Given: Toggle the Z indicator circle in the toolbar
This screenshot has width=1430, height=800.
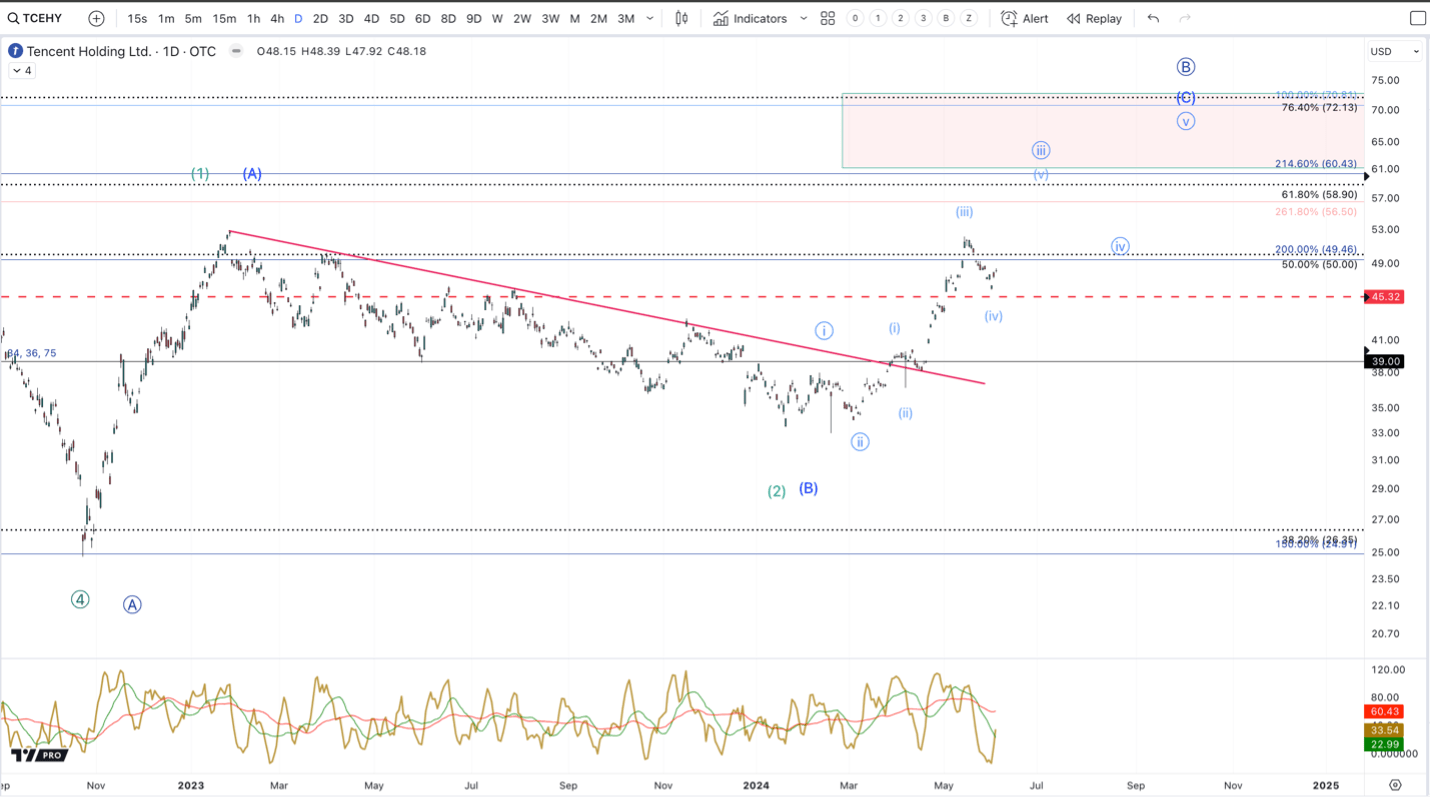Looking at the screenshot, I should (968, 18).
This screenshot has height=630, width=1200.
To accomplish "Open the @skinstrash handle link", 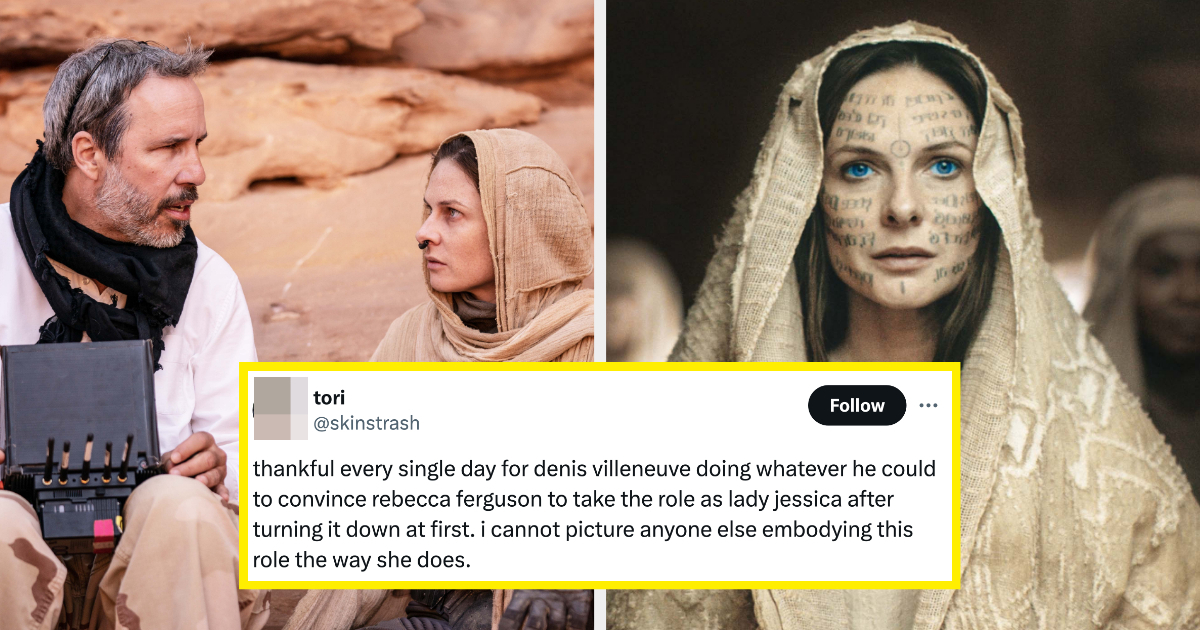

# # #

- [SHORT PROBLEM]
Copy every line of the rows above word for word, leaving out the pictures.

- [TASK RESPONSE]
Given: Toggle the Z indicator circle in the toolbar
This screenshot has width=1430, height=800.
Looking at the screenshot, I should (968, 18).
This screenshot has height=630, width=1200.
To accomplish "Open the @skinstrash handle link", 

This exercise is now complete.